Hakumai (White Rice) (白米)

Hakumai (white rice) is polished brown rice. It is also called seimai (polished rice) or seihakumai (polished white rice).

The term seimai is used to mean the act of polishing the rice as well as the white rice itself; other expressions for the act of polishing include seihaku and tosei.

Summary

As the name implies, it is whiter and more transparent than the brown rice it comes from.

It is cooked both for eating directly and also used as an ingredient in processed food and seishu (refined sake).

The 'Standard for Seishu Production Process Quality Indications' is defined in the following way by Japanese National Tax Agency Notification 8, of November 22, 1989.
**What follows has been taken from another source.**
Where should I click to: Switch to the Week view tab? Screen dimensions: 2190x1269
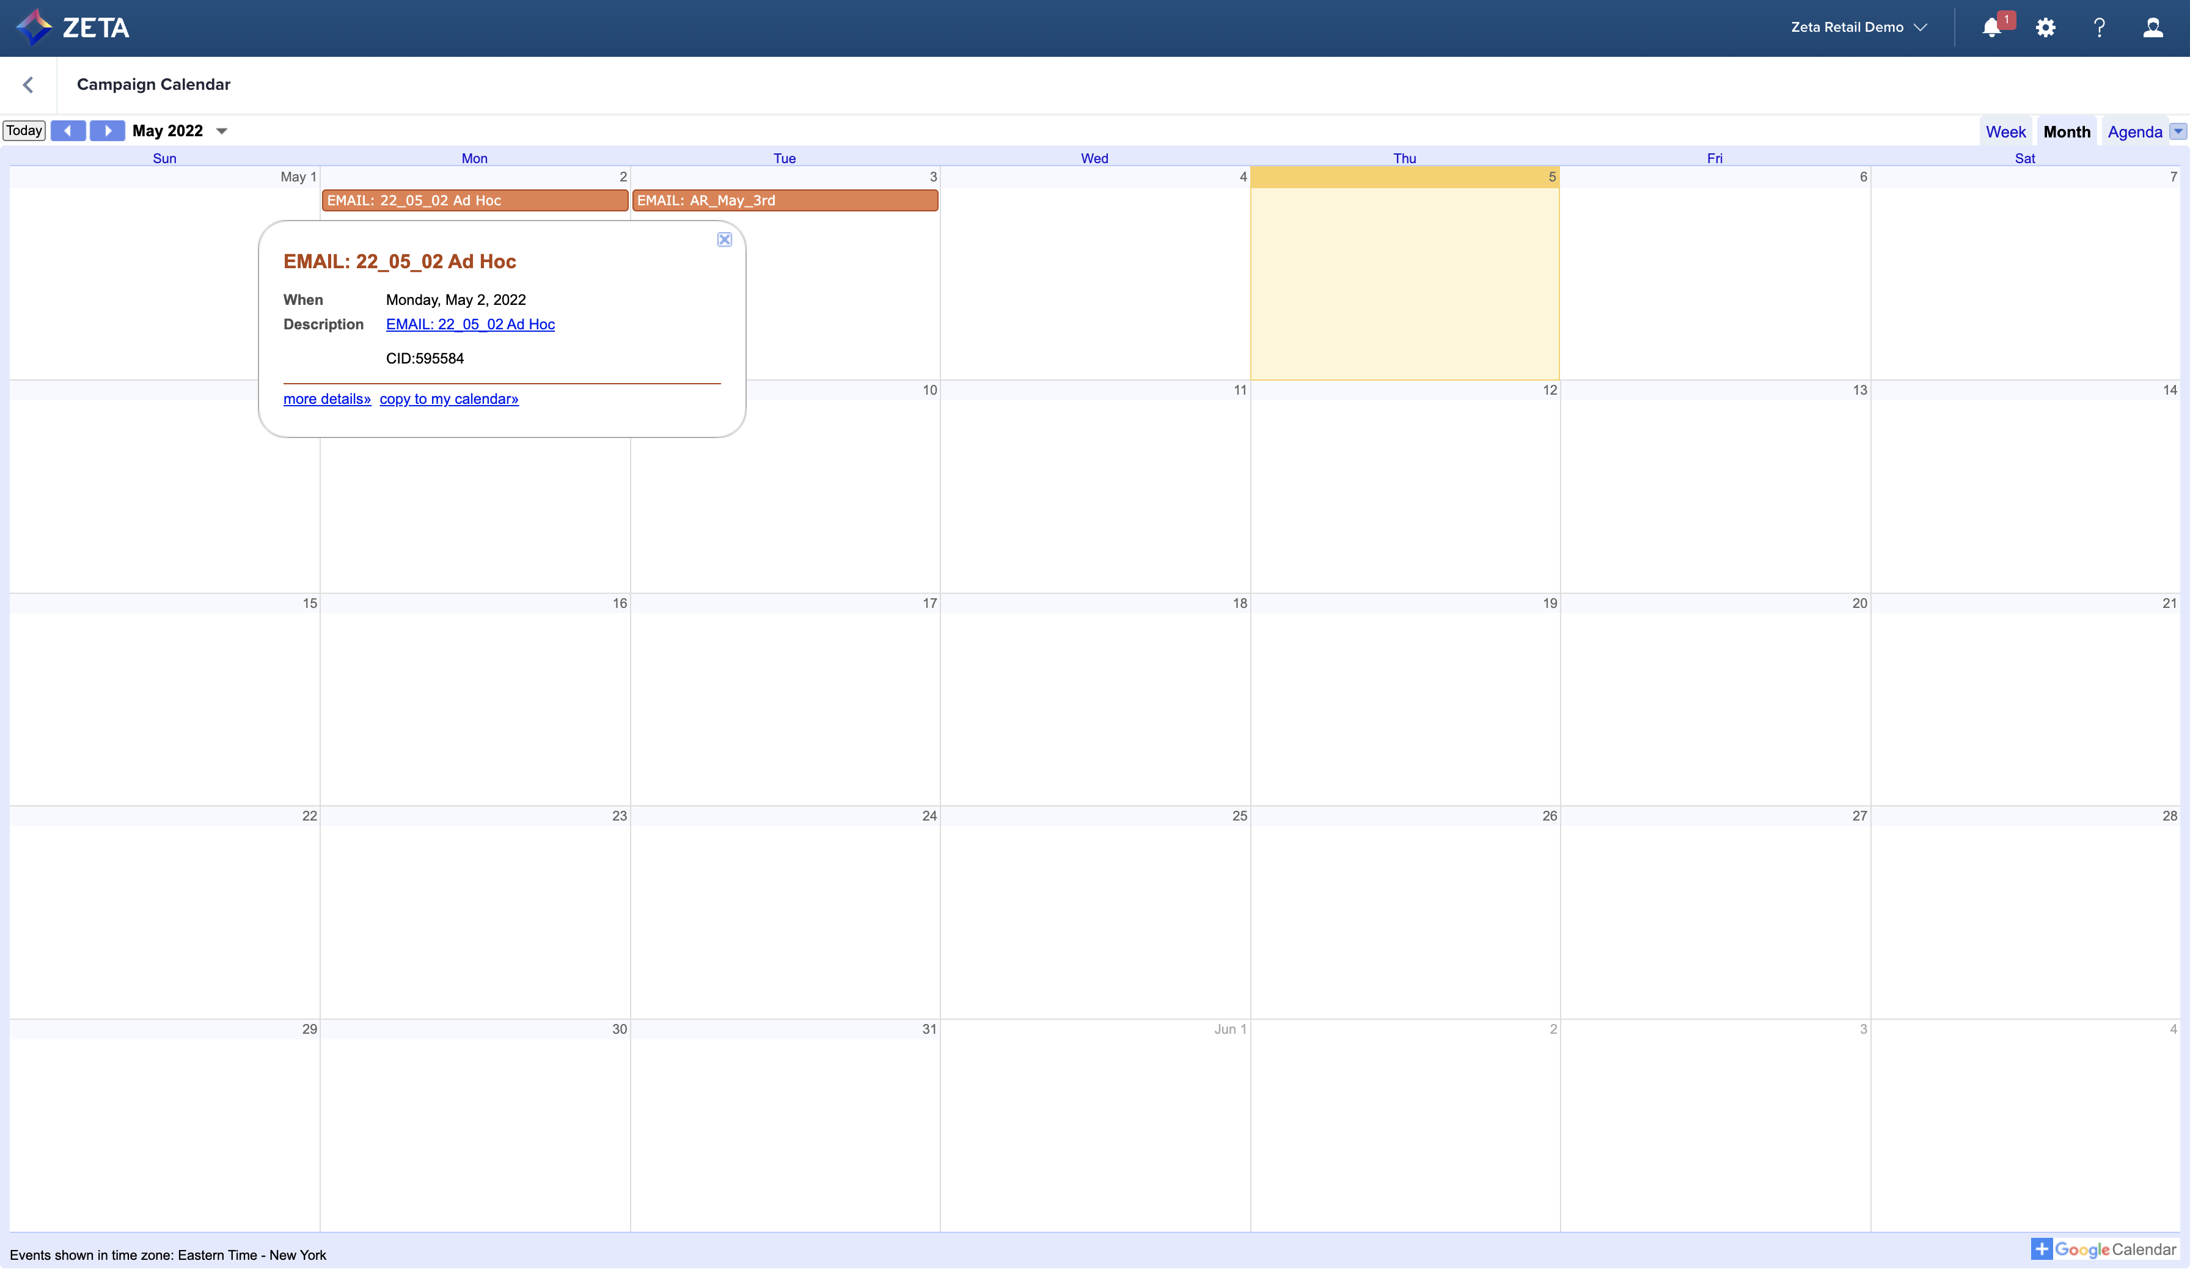2005,132
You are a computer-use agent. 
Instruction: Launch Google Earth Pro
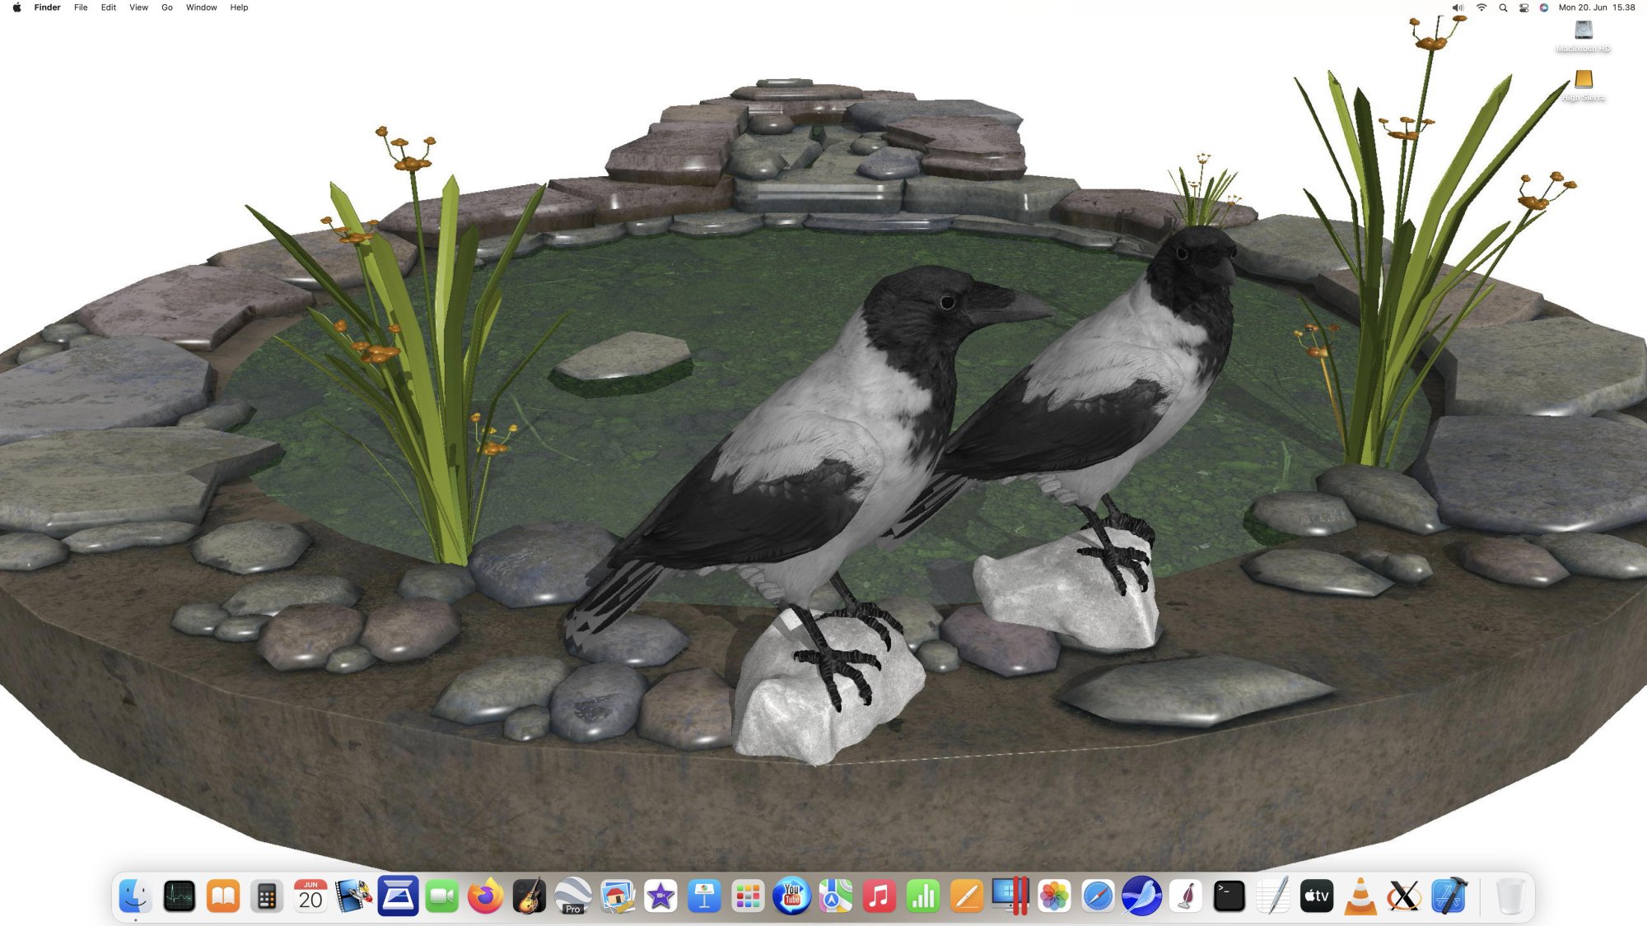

Hakumai shall refer to polished brown rice ranked as third grade or higher by the Agricultural Products Inspection Act (Act 144, 1951) or equivalent brown rice.'

When brown rice is cooked in a normal rice cooker rather than a pressure cooker, its rice bran layer is difficult to digest, and the texture is dry and poor. In contrast, cooked white rice is good for the digestion, has a better texture, and is considered more delicious.

Compared to brown rice cooked in a pressure cooker, it has a light taste which goes well with accompanying dishes as a staple food. This is similar to the difference between brown sugar and white superior soft sugar.

The germ and bran layer which is scraped off is full of nutrition, so white rice which contains only starch and albumen is not well balanced nutritionally.

Though people have been known to say 'I wouldn't need any other type of food if I had good rice' this is not possible nutritionally.

The more starch in the rice, the stickier the cooked rice becomes, and the more favorable to the palate of the average Japanese consumer. Such 'delicious rice' has far fewer components other than starch, such as protein.

White rice has had the outer layer removed during the polishing process, so it deteriorates more easily due to oxidation as days go by. Therefore people usually purchase it in comparatively small amounts to maintain freshness. Cold storage is preferable.

In earlier times rice pounded by a mortar was called 舂米 (pronounced shomai, tsukishine or tsukiyone, the first character of which is not to be confused with the similar looking character for spring '春').

It is said that, in ancient times, women worked with a mortar and pestle, and a Department of Shomai was especially established in the miyake (Imperial-controlled territory) in the Yamato Dynasty.

Ordinary people were constrained from eating white rice before the Meiji Period. But the abolition of this rule in the Meiji Period, meant that ordinary people could also start to eat white rice.

However, the economically-challenged were not able to afford enough accompanying dishes to compensate for the loss of nutrients from eating white rice. For this reason it was once said that beriberi was the Japanese national disease.

In Japan, it is rare to consume brown rice as it is. Rice is overwhelmingly polished and divided into white rice and rice bran, and sold and used respectively.

Sprouted brown rice, which suits being cooked in a normal rice cooker better than standard brown rice, has recently appeared on the market. But white rice has been established as the de facto standard in retail for consumers.